Cold War by “Other Means”: Canada’s Foreign Relations with Communist Eastern Europe, 1957-1963

Author/s: Cory Scurr, PhD
Availability: Open Access
Type: Dissertation
Year: 2017

Abstract: Following Joseph Stalin’s death in 1953, Nikita Khrushchev became leader of the Soviet Union and ushered in a liberalization campaign that reverberated outward to certain Eastern European nations. Canadian officials recognized that limited freedom of maneuver was conceded to certain Eastern European nations, in addition to Yugoslavia’s existing independent position. This proved important, as Communist Eastern Europe became a deliberate and considered factor in Canada’s foreign policy. Canadian Soviet policy thus evolved into a Canadian policy towards Communist Eastern Europe, equipped with various nuances. Specifically, this project examines Canadian policy with Yugoslavia, Poland, and the Soviet Union. By the mid 1950s, a general strategic stasis existed in the Cold War, which led to something of a political balance; as a result, discovering strategies to engage in the Cold War by “other means” became necessary. Prime Minister John Diefenbaker’s Progressive Conservative government was committed to preventing the spread of communism, and this was an integral component of its foreign policy with Communist Eastern Europe. This dissertation argues Canadian policy towards Communist Eastern Europe during the Diefenbaker-Khrushchev period was not solely driven by traditional geopolitical and geostrategic considerations, but was also concerned with non-military Communist tactics.

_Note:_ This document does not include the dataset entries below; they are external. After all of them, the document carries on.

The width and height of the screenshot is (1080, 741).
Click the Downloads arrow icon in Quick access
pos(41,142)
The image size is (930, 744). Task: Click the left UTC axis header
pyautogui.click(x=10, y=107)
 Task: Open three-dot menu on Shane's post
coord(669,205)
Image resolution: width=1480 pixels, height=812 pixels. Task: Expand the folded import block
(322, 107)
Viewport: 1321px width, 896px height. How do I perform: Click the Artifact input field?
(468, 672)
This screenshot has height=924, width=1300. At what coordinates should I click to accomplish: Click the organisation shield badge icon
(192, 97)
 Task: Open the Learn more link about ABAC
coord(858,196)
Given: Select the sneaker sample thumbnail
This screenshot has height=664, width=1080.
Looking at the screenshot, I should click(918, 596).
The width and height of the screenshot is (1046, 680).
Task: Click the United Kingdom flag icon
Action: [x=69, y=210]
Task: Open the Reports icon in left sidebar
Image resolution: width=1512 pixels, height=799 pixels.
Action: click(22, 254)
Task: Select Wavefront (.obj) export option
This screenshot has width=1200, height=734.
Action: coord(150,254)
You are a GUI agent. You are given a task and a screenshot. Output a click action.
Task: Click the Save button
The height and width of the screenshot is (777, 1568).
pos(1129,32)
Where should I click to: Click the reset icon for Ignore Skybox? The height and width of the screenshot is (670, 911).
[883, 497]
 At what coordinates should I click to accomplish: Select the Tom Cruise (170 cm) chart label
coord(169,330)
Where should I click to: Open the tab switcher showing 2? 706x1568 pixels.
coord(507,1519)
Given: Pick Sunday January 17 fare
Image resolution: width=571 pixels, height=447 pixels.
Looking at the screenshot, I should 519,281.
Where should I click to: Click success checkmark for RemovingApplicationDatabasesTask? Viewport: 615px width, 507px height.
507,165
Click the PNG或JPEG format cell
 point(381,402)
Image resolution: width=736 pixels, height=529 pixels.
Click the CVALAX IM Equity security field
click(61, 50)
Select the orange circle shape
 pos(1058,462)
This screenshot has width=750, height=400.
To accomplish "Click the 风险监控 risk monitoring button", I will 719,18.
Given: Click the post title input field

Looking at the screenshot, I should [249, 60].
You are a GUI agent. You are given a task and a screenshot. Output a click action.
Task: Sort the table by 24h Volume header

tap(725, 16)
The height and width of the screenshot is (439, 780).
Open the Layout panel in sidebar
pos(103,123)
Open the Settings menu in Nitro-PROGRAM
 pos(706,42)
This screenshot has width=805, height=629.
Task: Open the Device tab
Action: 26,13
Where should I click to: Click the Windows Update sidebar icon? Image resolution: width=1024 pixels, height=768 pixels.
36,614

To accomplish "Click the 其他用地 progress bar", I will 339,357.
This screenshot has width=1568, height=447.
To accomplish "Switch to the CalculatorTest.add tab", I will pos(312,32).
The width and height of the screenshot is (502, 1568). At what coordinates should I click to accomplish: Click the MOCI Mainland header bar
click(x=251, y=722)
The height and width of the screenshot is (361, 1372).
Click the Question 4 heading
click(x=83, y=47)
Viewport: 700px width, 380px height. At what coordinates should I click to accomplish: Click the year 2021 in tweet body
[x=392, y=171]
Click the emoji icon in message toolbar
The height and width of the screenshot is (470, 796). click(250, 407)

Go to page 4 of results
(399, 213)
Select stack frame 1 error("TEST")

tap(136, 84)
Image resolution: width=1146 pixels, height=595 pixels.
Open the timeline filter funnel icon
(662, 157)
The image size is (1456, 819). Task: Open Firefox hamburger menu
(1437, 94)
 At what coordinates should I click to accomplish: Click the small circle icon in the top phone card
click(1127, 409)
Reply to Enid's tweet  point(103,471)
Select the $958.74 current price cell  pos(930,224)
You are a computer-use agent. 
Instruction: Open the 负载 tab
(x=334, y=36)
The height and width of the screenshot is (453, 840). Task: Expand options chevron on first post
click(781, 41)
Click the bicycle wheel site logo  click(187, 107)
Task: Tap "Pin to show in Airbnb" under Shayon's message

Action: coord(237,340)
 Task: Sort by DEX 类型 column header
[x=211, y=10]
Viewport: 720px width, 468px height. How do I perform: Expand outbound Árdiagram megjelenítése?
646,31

As a result, Canadian officials pursued closer political, economic, and socio-cultural bilateral relations with select Communist Eastern European countries in order to challenge Soviet hegemony in that region and to combat Eastern European communism generally. Despite the differences among Poland, Yugoslavia, and the USSR, Canada’s broad policy objective was consistent: promote positive relations to expose Communist nations to Western modalities in hopes of lessening communist influence globally. The Canadian government during this period did not have a “grand strategy” that governed its policy with the region. Instead, pragmatism prevailed as a number of ad hoc developments in the fields of economic and cultural foreign relations contributed to the growing sense that Canada was engaged in Cold War diplomacy by “other means.”